本文について、次の問いに答えてください。
1. サンプルコードによると、赤外線LEDはArduinoのどのピンに接続する必要がありますか。
2. 仕事から帰って作業を始めてから完成するまで、どれくらいの時間がかかりましたか。
3. 装置を使う直前のコインの数はいくつでしたか。

本文:
+ + + + +
上部で指定しているライブラリ(IRremote.h)の中に記載されていると思い、
ライブラリコードの中を30分は迷走したがよくわからない。
こんな簡単なこともできないのかと自分に絶望していると、サンプルコードに
* An IR LED must be connected to Arduino PWM pin 3.
と書いてあった。あほすぎる。。。
②IRsend関数がわからない
Arduinoには赤外線用のライブラリ(IRremote.h)があり、それを使うと簡単に送信できるようだが、
中で定義されてる関数の意味がわからずエラー連発だった。
最終的には
Sonyのリモコンでの電源オフ信号を送信するサンプルを参考にPanasonic用の関数(irsend.sendPanasonic)を見つける
Panasonic用の関数が含まれるサンプルコードを漁る。
サンプルコードからPanasonic共通のPanasonicAddress値を見つける。
上記値とサンプリングした受信信号(HEX)を関数に入れる。
これでようやく動いた。
完成品
コード
#include <IRremote.h> IRsend irsend; void setup() { } void loop() { irsend.sendPanasonic(0x4004, 0x1009293); //決定ボタン delay(2000); }
今回はわざわざ赤外線を物理的にキャプチャしたけれども、
ボタンの情報はここに載っていた。
memento mori: Arduinoと赤外線LEDでPanasonicのテレビをリモコン操作できた
回路
やっていることはLチカとかわらない。
回路はすごくシンプル。
終章
仕事から帰って作業に取りかかり3時間かけて完成した。 時計は深夜の1時を回っていた。
装置を使う直前は293コインであり、3時間ほど妻が連打した成果がそこにあった。
1000コインまでどんだけ道のりは長いんだ、、、。
もしかしたらこの装置を使っても時間内に1000コイン貯まらないかもしれない。
そう思いながら完成した回路をテレビの前にセットし、私は疲れて寝てしまった。
そして次の日テレビを見ると…
やりすぎた。
余談
どんだけポイントをゲットしても応募できるチャンスは各賞一人一回まででだった。
しかしこれで関西の家庭からボタンの連打音をなくし、笑顔と会話を取り戻せたのならよしとする。
+ + + + +
(収集したデータ項目)
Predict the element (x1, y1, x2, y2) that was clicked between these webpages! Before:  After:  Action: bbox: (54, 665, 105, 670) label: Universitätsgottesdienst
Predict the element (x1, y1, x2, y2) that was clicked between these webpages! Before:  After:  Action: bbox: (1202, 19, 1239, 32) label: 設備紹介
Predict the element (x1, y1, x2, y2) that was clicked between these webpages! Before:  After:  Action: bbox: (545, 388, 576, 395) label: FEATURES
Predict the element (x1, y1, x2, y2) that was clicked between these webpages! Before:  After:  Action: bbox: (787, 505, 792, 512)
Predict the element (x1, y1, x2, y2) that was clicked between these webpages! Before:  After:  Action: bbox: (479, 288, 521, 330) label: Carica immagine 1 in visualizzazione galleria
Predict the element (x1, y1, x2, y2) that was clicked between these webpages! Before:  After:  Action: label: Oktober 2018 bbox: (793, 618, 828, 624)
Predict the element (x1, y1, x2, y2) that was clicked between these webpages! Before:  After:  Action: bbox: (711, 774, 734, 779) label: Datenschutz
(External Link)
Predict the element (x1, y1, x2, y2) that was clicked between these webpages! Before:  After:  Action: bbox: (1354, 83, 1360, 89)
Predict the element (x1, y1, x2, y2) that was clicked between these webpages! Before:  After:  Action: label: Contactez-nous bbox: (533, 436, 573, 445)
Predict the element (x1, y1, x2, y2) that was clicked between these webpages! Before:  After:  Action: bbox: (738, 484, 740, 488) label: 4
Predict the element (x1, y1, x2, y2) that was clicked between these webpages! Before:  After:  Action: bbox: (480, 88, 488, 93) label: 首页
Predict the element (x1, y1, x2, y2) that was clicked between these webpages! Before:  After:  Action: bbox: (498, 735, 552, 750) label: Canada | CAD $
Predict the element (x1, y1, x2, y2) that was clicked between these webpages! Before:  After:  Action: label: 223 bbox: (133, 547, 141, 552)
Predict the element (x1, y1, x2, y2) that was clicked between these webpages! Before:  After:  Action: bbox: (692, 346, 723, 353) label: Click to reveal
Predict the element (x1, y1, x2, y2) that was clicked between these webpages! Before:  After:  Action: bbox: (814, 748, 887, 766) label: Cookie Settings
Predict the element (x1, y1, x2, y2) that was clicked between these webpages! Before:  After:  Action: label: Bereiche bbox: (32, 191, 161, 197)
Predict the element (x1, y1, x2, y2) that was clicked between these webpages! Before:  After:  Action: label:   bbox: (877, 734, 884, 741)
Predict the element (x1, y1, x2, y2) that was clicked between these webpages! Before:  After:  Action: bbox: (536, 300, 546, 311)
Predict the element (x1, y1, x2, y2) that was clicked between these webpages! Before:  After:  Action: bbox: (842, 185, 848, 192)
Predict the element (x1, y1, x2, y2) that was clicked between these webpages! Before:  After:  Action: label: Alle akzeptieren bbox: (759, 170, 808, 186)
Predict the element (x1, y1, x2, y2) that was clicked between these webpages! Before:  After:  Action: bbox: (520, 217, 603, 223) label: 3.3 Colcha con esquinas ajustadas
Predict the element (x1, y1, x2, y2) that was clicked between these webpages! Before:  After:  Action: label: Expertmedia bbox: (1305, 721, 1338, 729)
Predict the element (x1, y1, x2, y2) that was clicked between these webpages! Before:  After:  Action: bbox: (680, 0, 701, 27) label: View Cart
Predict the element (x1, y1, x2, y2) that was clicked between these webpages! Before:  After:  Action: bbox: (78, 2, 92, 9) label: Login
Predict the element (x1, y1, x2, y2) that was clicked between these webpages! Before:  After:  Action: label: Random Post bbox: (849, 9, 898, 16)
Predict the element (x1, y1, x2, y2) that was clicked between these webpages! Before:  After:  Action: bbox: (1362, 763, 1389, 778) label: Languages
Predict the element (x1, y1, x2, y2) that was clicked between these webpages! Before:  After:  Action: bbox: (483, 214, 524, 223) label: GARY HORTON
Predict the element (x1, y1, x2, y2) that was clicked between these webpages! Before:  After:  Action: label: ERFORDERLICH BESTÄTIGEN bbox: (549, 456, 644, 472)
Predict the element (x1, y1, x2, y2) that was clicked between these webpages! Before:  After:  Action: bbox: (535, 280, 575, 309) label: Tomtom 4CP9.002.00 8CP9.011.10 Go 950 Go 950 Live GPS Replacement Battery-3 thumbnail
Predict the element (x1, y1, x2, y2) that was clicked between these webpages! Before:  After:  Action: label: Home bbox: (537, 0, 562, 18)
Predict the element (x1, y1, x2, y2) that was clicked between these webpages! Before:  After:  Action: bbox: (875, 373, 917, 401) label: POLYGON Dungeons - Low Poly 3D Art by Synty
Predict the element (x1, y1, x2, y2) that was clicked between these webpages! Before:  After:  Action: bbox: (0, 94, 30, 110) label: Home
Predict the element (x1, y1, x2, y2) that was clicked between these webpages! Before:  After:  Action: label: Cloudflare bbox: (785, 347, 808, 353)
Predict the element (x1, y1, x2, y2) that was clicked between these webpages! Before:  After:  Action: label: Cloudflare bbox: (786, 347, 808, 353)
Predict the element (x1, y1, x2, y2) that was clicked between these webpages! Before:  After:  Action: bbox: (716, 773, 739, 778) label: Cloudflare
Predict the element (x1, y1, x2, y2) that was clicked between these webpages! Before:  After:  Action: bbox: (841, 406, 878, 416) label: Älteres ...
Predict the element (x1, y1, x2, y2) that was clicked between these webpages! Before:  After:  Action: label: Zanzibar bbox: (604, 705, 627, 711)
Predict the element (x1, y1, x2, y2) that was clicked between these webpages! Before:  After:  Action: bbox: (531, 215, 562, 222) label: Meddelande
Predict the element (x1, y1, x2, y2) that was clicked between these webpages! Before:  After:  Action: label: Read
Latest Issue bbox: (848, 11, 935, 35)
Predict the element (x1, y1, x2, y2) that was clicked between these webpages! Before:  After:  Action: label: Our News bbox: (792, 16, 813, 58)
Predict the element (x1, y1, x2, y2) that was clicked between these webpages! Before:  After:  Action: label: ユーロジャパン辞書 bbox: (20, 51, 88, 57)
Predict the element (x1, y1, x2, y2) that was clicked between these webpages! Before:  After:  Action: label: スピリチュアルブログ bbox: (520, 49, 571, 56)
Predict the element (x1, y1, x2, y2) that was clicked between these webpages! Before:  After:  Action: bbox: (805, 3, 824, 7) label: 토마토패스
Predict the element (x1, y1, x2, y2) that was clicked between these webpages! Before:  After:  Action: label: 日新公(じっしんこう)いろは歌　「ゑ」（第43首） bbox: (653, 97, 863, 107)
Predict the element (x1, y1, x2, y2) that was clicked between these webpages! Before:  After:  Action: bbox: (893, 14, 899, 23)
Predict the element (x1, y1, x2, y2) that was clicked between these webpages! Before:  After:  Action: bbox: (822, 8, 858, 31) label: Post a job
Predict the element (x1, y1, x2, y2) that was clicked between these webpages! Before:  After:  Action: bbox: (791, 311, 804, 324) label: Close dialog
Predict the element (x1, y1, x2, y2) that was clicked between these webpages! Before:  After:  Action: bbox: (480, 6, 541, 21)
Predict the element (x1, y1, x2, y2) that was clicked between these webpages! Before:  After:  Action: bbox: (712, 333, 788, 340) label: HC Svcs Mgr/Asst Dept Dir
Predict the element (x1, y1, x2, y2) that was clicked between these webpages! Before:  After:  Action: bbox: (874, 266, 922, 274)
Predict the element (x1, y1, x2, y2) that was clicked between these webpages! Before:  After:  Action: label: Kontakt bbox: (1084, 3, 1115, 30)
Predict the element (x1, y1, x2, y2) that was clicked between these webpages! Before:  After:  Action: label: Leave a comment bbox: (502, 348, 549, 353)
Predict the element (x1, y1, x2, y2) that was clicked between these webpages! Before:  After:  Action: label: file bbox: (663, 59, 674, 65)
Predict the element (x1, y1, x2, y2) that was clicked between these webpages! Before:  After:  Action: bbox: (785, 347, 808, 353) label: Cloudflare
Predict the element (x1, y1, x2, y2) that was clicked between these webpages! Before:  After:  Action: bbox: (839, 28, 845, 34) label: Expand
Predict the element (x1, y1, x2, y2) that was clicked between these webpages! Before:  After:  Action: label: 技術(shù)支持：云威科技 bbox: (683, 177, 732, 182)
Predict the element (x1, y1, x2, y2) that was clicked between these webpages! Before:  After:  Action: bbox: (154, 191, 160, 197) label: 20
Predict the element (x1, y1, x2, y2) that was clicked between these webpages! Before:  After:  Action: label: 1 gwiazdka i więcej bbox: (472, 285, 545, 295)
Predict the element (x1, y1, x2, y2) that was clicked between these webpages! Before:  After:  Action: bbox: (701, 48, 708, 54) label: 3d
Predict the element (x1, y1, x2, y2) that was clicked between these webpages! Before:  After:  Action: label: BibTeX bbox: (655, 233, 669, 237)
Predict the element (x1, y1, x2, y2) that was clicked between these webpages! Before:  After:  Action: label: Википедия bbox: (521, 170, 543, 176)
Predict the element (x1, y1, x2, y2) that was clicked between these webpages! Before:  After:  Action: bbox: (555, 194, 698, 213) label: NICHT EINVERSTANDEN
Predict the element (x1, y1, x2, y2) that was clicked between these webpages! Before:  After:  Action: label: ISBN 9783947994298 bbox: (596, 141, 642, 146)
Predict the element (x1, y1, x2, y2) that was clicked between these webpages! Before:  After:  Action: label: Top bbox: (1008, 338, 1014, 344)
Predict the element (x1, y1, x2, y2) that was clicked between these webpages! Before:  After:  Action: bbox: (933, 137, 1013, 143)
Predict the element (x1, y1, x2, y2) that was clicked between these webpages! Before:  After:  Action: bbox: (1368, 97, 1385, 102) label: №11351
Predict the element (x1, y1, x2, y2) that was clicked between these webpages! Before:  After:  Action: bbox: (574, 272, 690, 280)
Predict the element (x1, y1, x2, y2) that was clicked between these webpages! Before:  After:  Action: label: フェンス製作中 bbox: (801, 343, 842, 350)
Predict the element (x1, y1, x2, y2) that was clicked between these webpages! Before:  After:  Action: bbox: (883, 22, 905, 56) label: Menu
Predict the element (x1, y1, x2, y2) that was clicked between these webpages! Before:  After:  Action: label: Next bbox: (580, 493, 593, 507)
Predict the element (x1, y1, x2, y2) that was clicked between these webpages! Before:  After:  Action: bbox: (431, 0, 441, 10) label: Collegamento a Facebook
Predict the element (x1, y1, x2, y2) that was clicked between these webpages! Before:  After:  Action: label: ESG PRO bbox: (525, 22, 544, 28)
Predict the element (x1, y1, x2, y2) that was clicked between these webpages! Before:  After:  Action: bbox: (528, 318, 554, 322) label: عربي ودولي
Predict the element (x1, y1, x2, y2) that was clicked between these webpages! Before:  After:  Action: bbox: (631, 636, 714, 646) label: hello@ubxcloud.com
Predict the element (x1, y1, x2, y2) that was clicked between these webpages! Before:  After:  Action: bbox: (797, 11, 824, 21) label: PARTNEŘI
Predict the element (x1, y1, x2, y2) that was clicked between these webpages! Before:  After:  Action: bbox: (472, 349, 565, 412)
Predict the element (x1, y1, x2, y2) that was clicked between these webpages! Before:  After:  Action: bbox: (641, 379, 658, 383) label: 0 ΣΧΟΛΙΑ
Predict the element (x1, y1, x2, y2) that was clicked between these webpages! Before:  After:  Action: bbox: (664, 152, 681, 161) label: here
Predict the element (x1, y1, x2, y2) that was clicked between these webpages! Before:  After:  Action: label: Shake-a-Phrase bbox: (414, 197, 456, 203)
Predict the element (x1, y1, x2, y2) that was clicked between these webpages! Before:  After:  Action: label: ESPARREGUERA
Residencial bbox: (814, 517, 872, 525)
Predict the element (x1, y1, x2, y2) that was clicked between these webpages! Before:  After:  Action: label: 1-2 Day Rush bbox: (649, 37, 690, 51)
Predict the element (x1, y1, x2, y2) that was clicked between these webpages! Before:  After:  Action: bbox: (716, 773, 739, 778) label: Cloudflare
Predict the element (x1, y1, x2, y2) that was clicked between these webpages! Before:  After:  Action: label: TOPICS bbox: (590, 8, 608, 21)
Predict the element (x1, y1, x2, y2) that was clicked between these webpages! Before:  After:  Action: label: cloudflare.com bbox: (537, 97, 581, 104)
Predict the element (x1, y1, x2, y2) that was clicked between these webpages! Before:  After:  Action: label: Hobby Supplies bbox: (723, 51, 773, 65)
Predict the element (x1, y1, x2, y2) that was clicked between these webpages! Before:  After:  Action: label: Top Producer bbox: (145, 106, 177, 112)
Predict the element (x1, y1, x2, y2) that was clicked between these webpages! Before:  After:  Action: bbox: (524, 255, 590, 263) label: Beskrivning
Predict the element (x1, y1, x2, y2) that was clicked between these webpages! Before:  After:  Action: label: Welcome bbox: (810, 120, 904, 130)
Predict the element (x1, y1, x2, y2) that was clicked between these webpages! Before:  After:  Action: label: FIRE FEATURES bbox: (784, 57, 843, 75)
+ + + + +
解答:
1. ArduinoのPWMピン3に接続する必要があります。
2. 3時間かかりました。
3. 293コインでした。